This article originally appeared earlier today on ETF Profits.
Traders have fully exploited the bullish trends in many of the larger-cap leadership and high relative strength names at this point in the rally, and the risks of exhaustion have increased significantly in these areas. The bulls are starting to rotate money into other areas of the market that have not yet been exploited, which means the secondary and tertiary names. Finally, traders are coming around to the small-cap stocks.
Money is flowing down the capitalization ladder toward small-caps in a predictable fashion. The only unusual thing we've noticed is that the process of liquidity trickling down toward the small-caps has developed more slowly in this rally than in the past. We believe this is due to a sluggish change in bullish sentiment considering the strength of the rally. Nonetheless, the opportunity seems to be to get ahead of the process and move toward bullish small-cap names right now.
The S&P 600 and Russell 2000 have mimicked each other technically, but the S&P 600 has been a bit stronger. We expected to see stronger relative strength from the S&P 600 as the 1400 smaller-cap names in the Russell 2000 lag the larger-cap names in the group. Both indices have broken the falling resistance line created by the large consolidation phase, which developed in the small-cap indices over the last 10 months.
The consolidation within the uptrend and the breakout above resistance puts the indices back on the offensive and shows the bulls in control of the price action.
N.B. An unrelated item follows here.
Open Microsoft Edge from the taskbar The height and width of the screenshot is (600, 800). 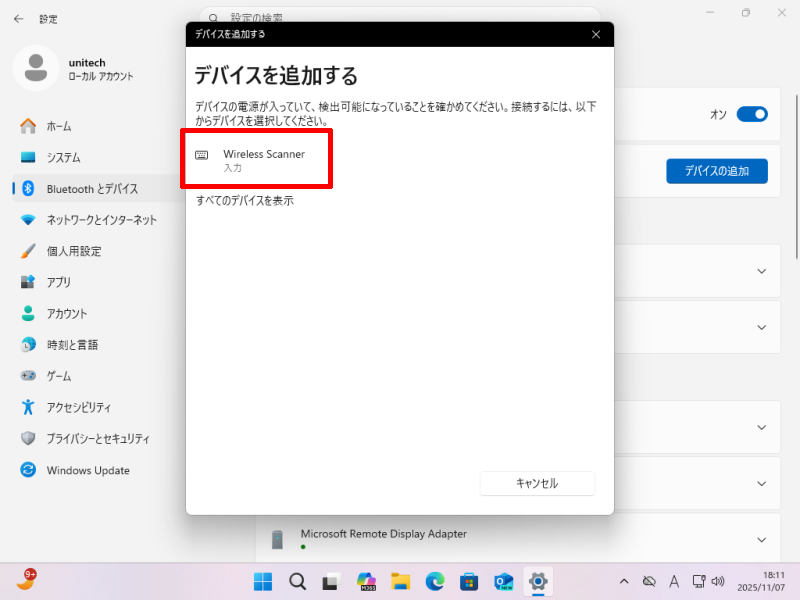click(x=434, y=581)
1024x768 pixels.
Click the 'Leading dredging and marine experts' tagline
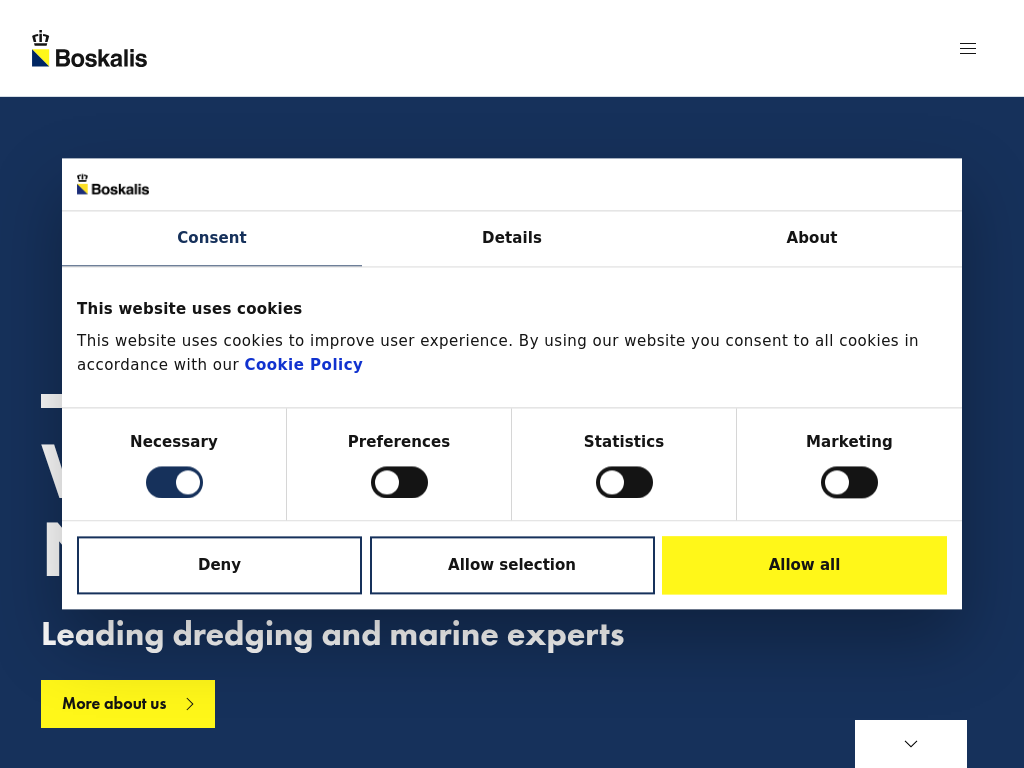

The oversold signal in the Russell 2000 40-day SARSI indicator last year plus the retest of the lower end of the uptrend channel confirms the strength of the bullish cyclical rally.
The missing ingredient in the bigger picture is a confirmation of breadth. We would have liked to have seen a leading breakout in the liquidity line to confirm a strong bullish undercurrent to the group. Unfortunately, the breadth line has only managed to climb back for a retest of the prior highs. We still need to see a bullish surge in liquidity levels to carry the sector higher and confirm that money is starting to flow freely into the group.
Strength in small-caps is really an issue of sentiment and traders' willingness to increase speculation. We see sentiment swinging decidedly bullish by all measures, despite the fact that this change has taken longer than expected. Traders may have gotten all they can get from the current leadership names on the upside, and, at this point, it's a matter of diminishing potential .
We are in the later stages of the current rally phase and expect to see a burst of speculative energy start to develop. Look to get in front of this change on the long side of the small-cap indexes. Our preference for a trade on the long side is to use the S&P 600. It has shown good relative strength and seems to be moving ahead of the Russell 2000.
The iShares S&P SmallCap 600 Index ETF (IJR) (XTF rated 8.6) is a large liquid fund ($7 billion in assets under management), and traders should have little problem trading the fund. Enter IJR long at $76, and look for the primary uptrend to resume from this point. A breakdown below $72 in IJR would signal to us that the bulls have lost traction, and some bullish elements we're currently observing have been nullified. Traders can use the $72 as a quick stop loss on this trade. IJR should be a good way to capture any sort of speculative surge that develops in the late stages of the current rally.